The Mythical History of Kyng Midas and Hys Gylden Inseckt, presents the fragments of

a fictional history, in painting, illustration, artefacts, and writing, based on the subject of

Midas, (the king who wanted to turn things into gold) in relation to the fictional

artist/author Quintillius Quintillian, exploring the relationship between form/subject (in

its many iterations), the problem of interpretation, and the relationship between truth

and the artwork.

The myth of the Cut (an allegory of creation, whose offshoots lead to the birth of King

Midas) is presented through writing which unfolds the making of the world, via a play of

morphology in language, with etymology and its morphemes, (Ancient Greek, Latin, and

Proto Indo European roots), pointing towards themselves as aspects of a whole which has

been cut apart and stuck together.

──────

Exercise instructions:
A - In the art description, which fictional artist and author is Midas's story presented in relation to?
B - Count the rows that contain the string "icon" and give only the number.
The art description has nothing to do with the rows.

Excerpted records:
──────

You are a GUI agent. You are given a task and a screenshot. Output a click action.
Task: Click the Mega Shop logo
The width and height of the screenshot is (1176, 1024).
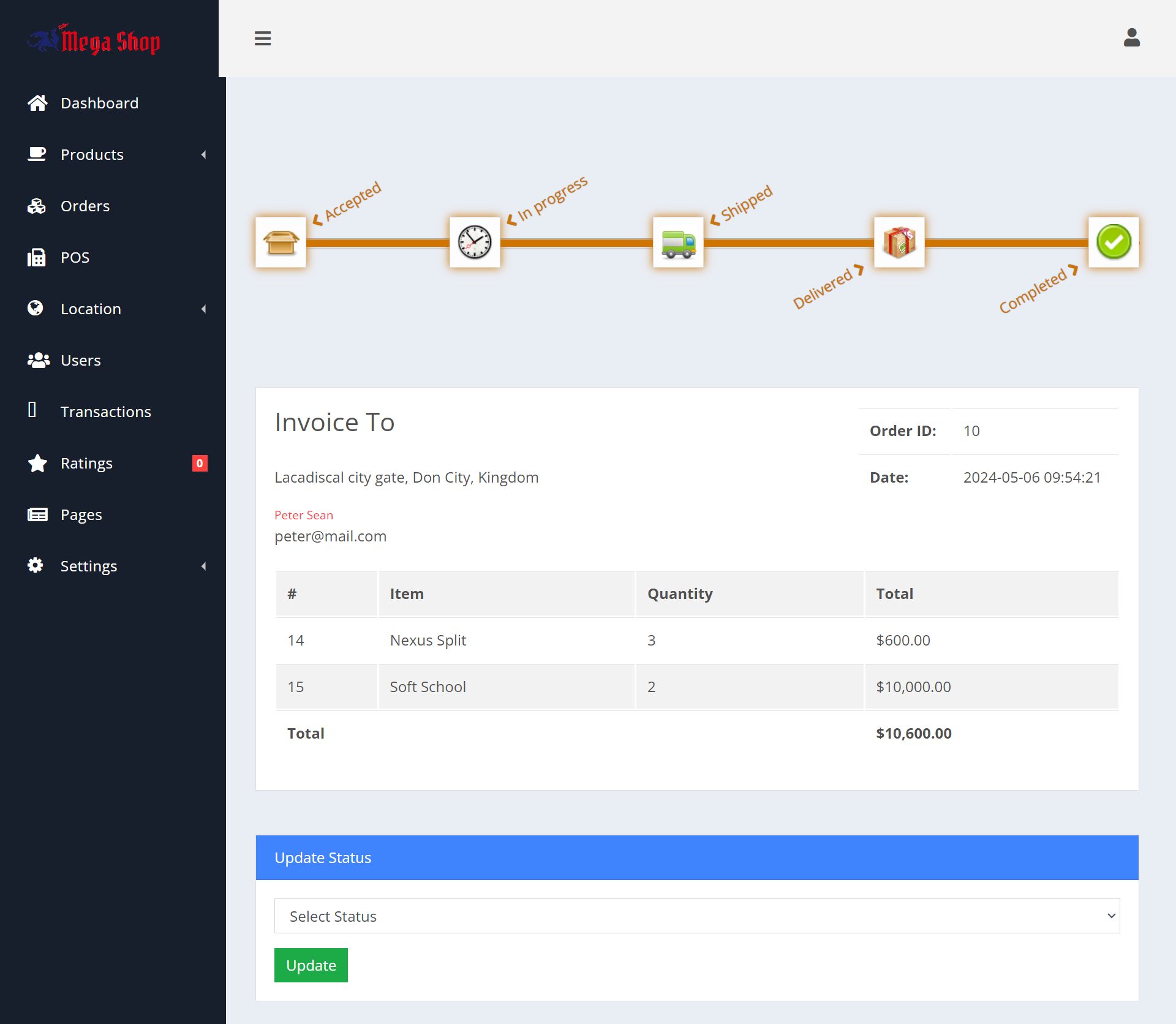coord(95,40)
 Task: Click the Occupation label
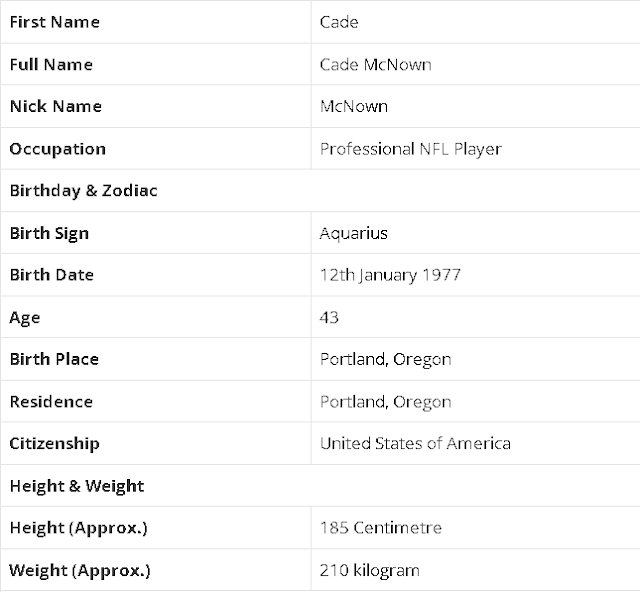(57, 149)
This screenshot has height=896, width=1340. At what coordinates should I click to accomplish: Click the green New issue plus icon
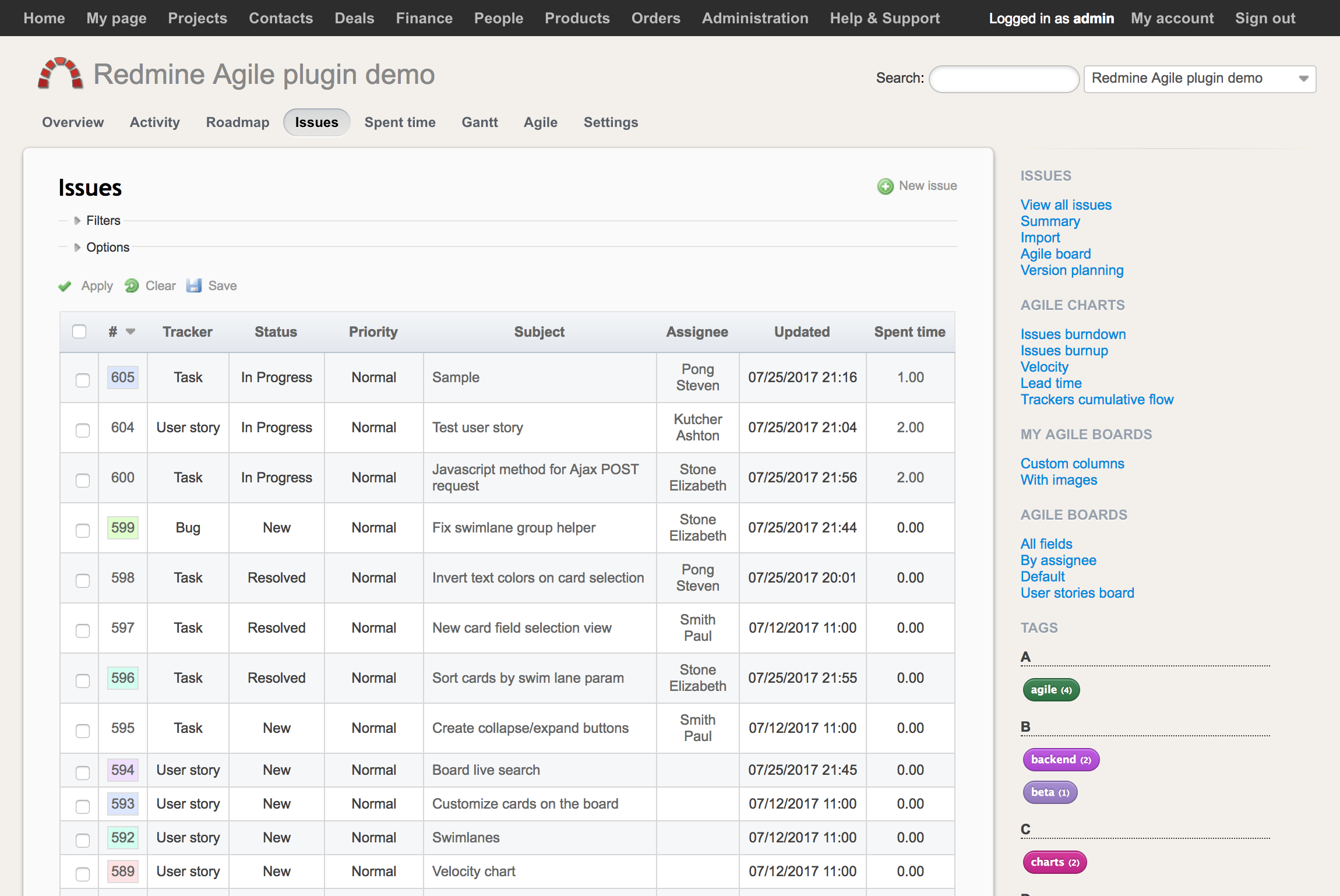(x=885, y=186)
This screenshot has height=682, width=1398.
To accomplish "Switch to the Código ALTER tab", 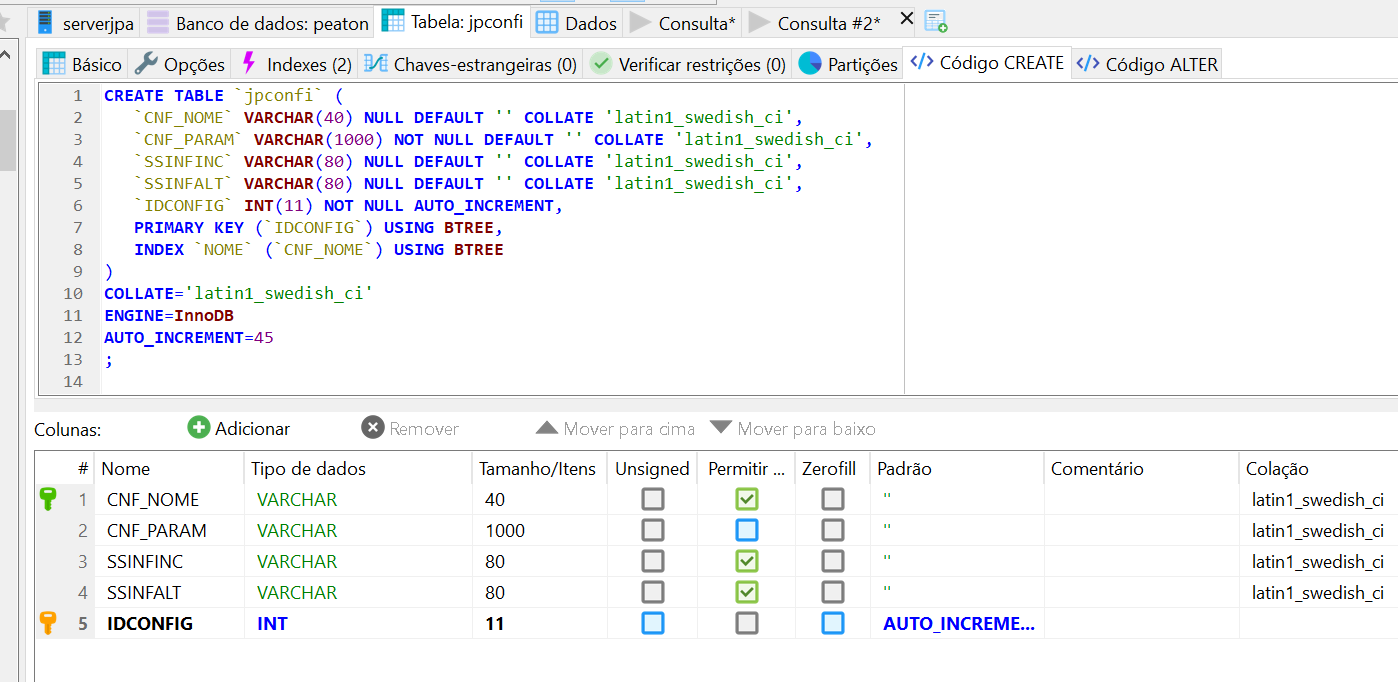I will (x=1147, y=65).
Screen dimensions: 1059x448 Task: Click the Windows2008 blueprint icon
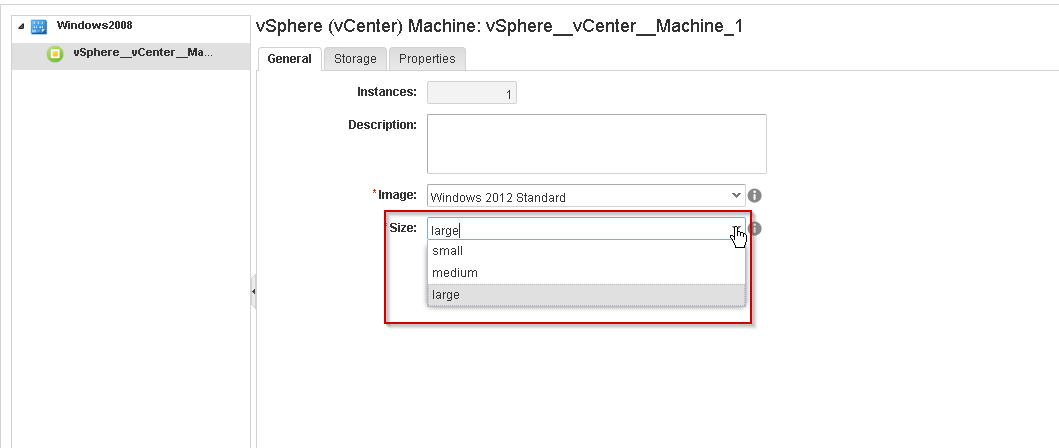(x=39, y=25)
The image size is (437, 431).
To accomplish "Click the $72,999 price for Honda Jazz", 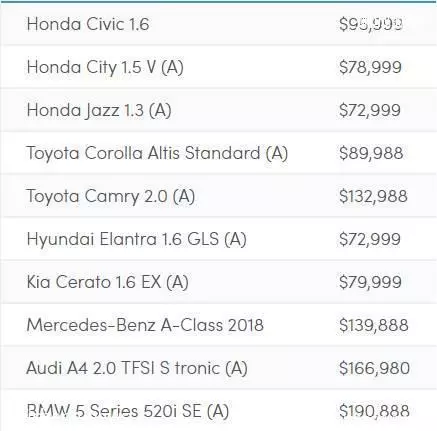I will click(370, 110).
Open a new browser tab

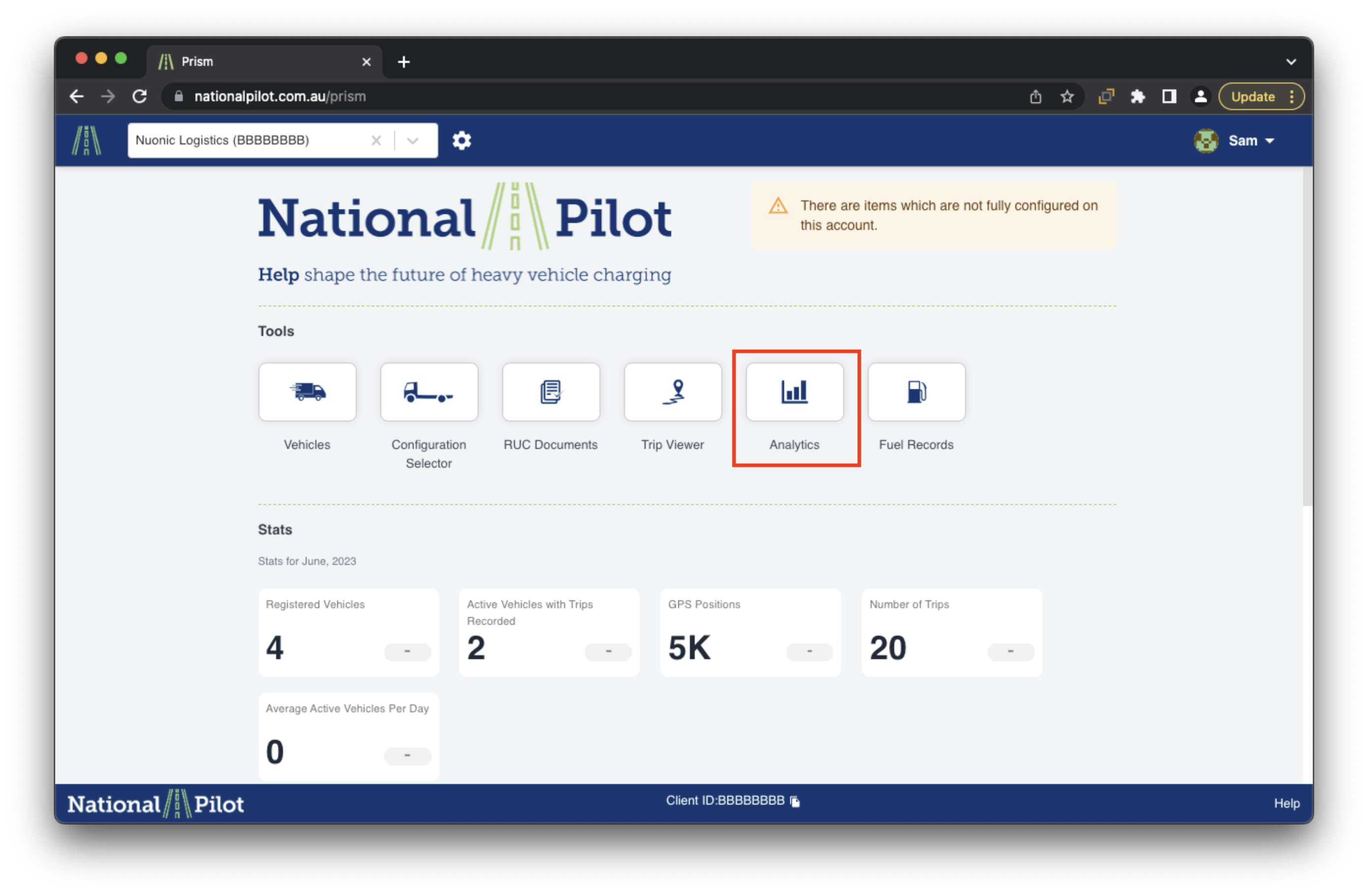pyautogui.click(x=403, y=61)
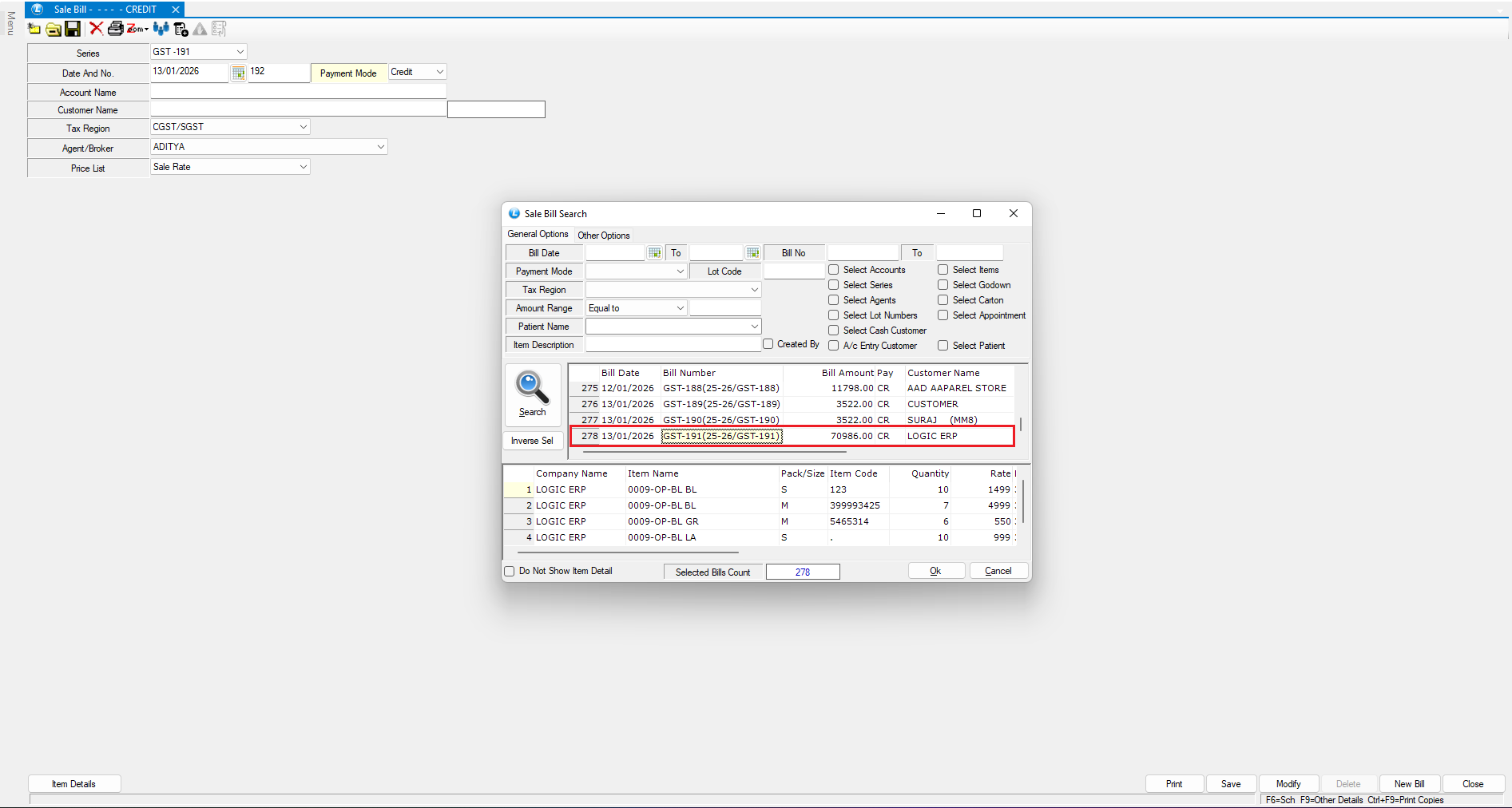1512x808 pixels.
Task: Expand the Amount Range 'Equal to' dropdown
Action: [680, 308]
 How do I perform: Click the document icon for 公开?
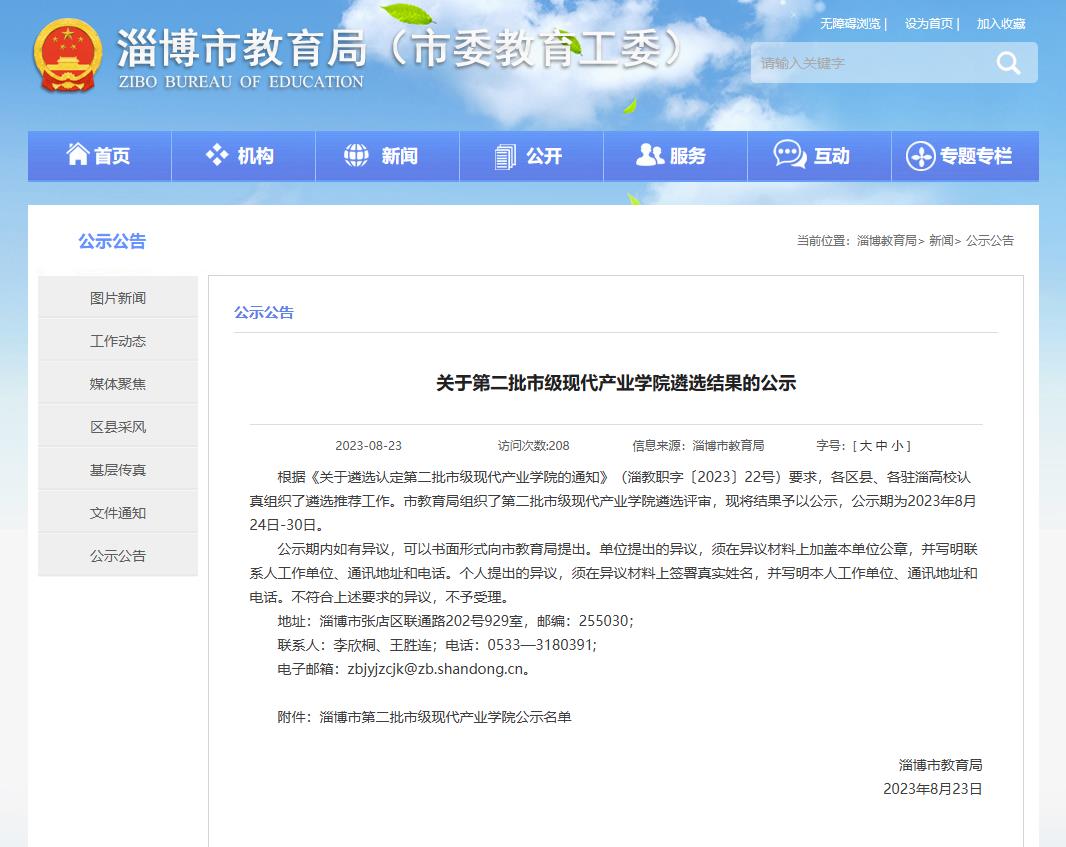(505, 156)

──────

Correct answers:
A - Quintillius Quintillian.

B - 3